● Provided text:
┌──
MAIC Discourse the Main Course Pt.4

Updated: Apr 22, 2019


Ready for dessert? Let's explore some sticky situations.


While there are all sorts of sticky situations you might encounter when trying to facilitate mathematical discussions, we want to highlight two in particular:

  • When you realize that your students don't understand the mathematical ideas in your warm-up

  • When students think that math is about 'remembering' how to do something they 'learned' previously, instead of exploring the how and why of a particular mathematical concept

So what do you do in these situations? When you realize that students do not have the foundational understanding to engage in the problem you were planning that day? Or when students echo some "rule" they've learned in the past (or that they think that you've taught when you haven't) but clearly they have no understanding of the underlying mathematics for the rule – no idea where it comes from or how it works?


In the video below, Gavin, a High Tech High Chula Vista teacher, beautifully navigates both of these sticky situations with his class.

Some background: the class begins with an opener of students first recording their personalized goal and then finding a value of the question mark that would make the statement on the slide in the picture true.


While the whole video is a great, we suggest watching from 16:13 until the end. The segment begins with Gavin asking the class to consider an idea proposed by Diego.....

While this video cuts off it should be noted that in the follow up video the students continue to grapple and eventually come to a consensus.
└──
● Set problem A:
Reproduce the whole location listing below word for word, but leave out the pictures.
● Set problem B:
Write the next part of the post on math discussions, starting after its last sentence.
The post on math discussions has nothing to do with the listing that comes next.

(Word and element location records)
┌──
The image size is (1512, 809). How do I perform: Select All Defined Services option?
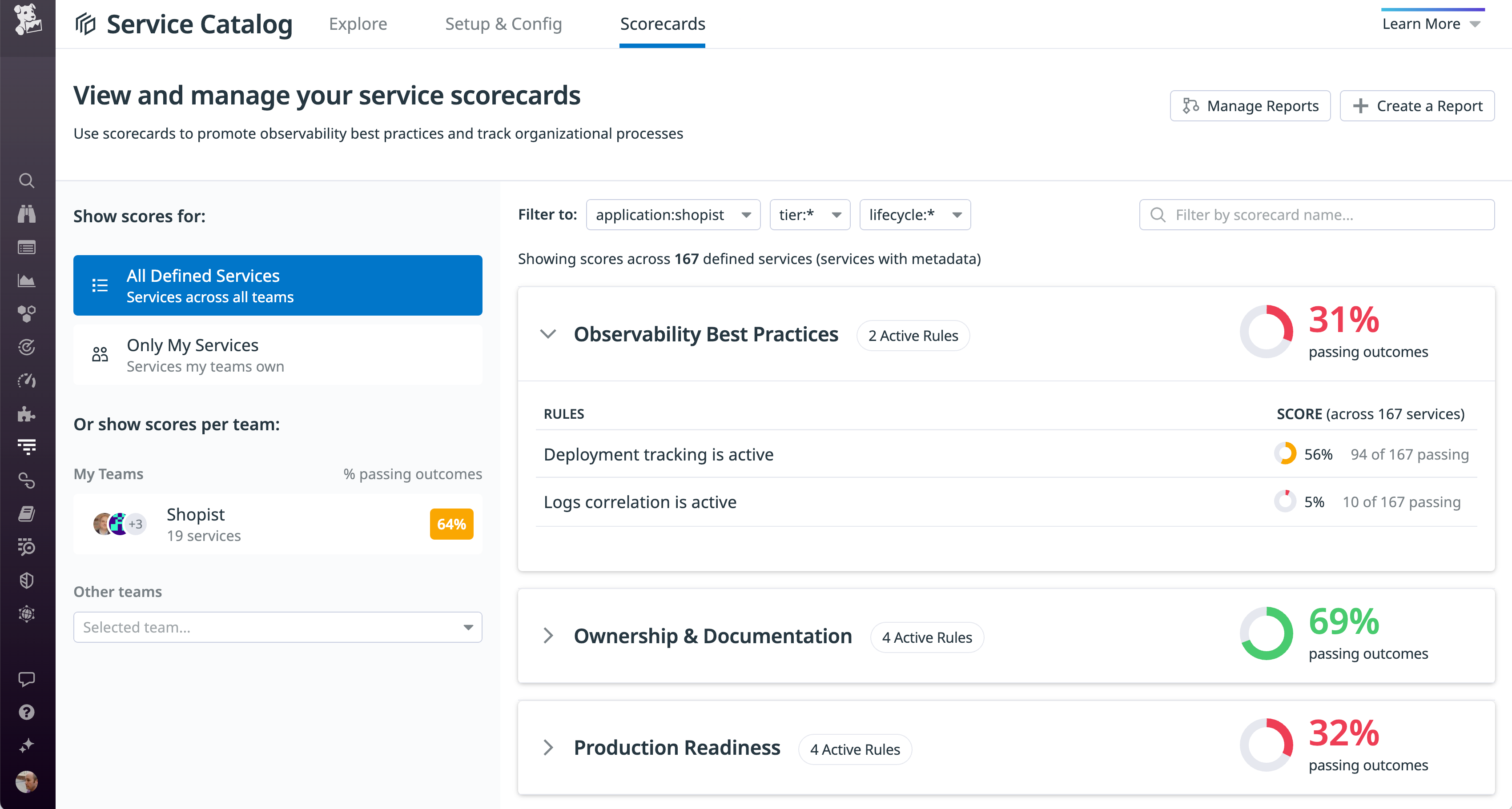(277, 285)
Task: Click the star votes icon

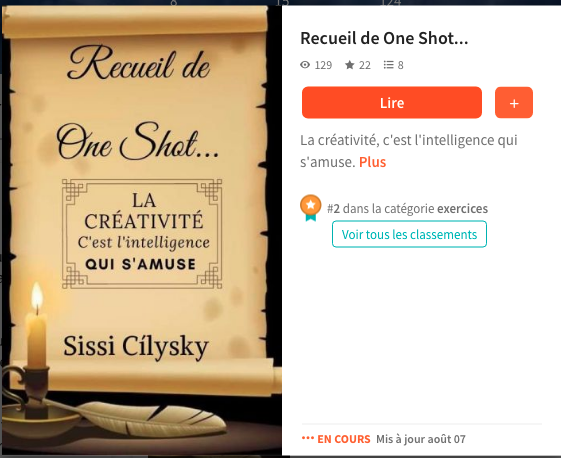Action: click(x=350, y=65)
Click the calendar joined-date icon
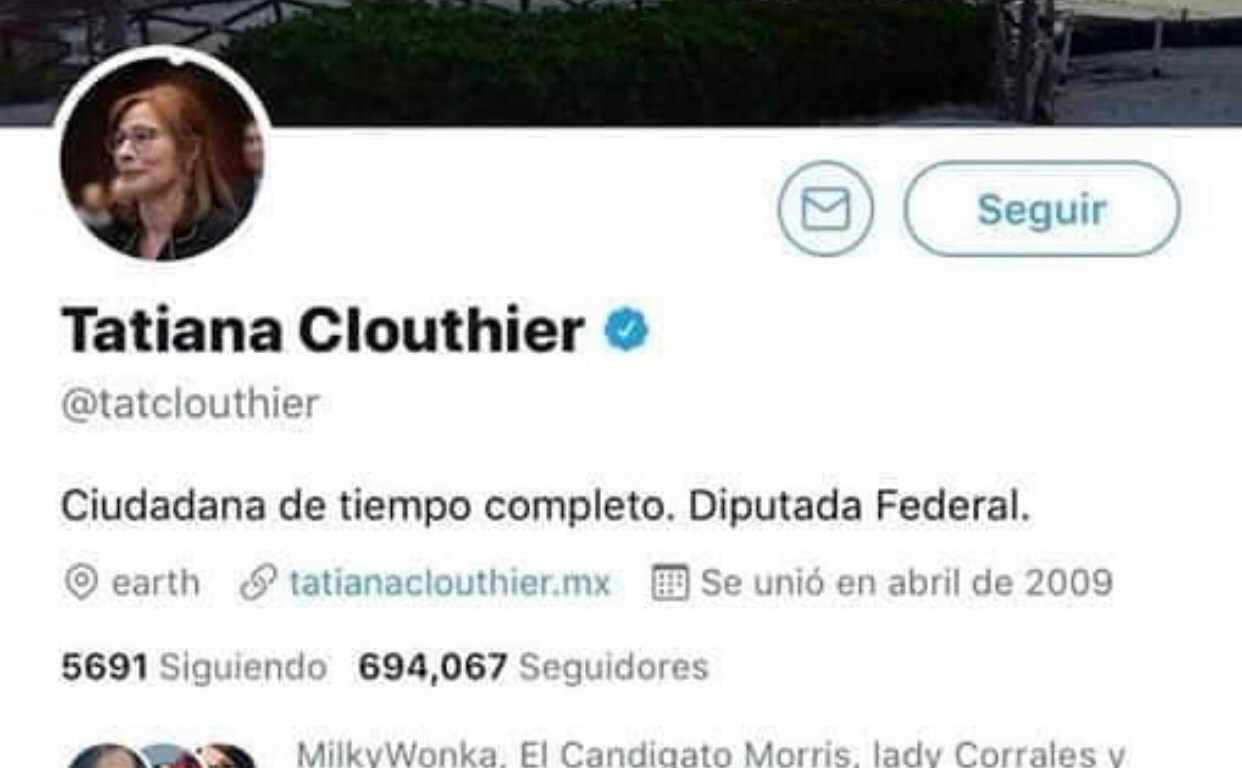The height and width of the screenshot is (768, 1242). tap(670, 583)
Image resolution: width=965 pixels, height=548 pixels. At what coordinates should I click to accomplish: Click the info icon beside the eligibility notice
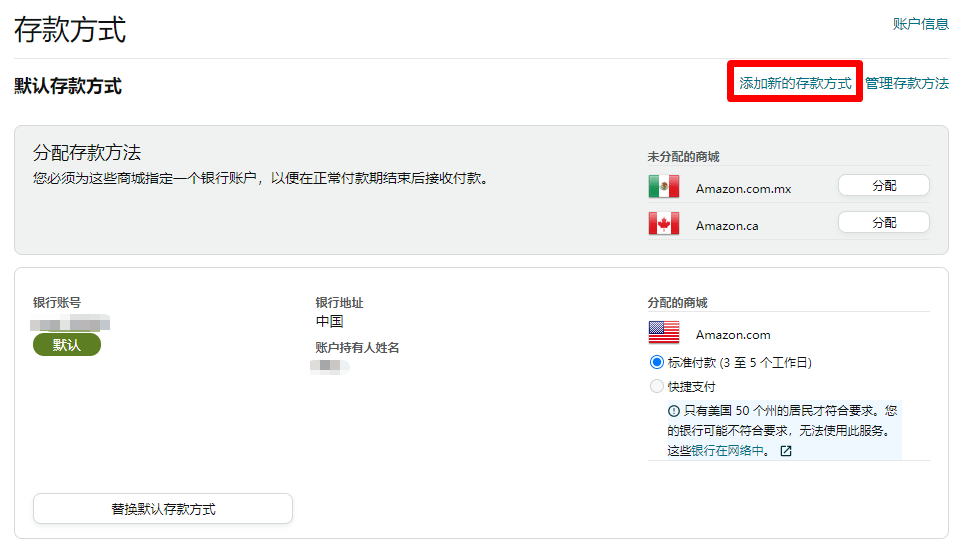pos(674,411)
└──
● Task answer A:
The image size is (1512, 809). How do I perform: Select All Defined Services option?
(277, 285)
Task: Click the star votes icon

Action: click(x=350, y=65)
Click the calendar joined-date icon
The height and width of the screenshot is (768, 1242). tap(670, 583)
Image resolution: width=965 pixels, height=548 pixels. At what coordinates should I click to accomplish: Click the info icon beside the eligibility notice
pos(674,411)

● Task answer B:
Let's unpack some of the moves Gavin made as he navigated these sticky situations. What did he do to 'unstick' his students from believing "we HAVE TO follow some rule," and move them towards engaging in the mathematical practices of constructing viable arguments and critiquing the reasoning of others? Where did he push his students to explore "why does this make sense?"


  • At 19:38 Gavin says to the class "We are in a predicament right now is it_____ or ____?" He then allows Bella to try to convince the class of why she thinks the bases should be multiplied.


  • At 24:44 Gavin recaps both arguments for his students to consider while maintaining a neutral tone.


Why these moves are awesome: Gavin has an epic pokerface. His neutral stance allows all ideas to be considered by the class. It is also clear from the class responses that students do not have a firm grasp on the nature of exponents.


  • Throughout the video Gavin repeatedly ask his class "Do you guys agree/disagree" AND he pushes for students to explain "why".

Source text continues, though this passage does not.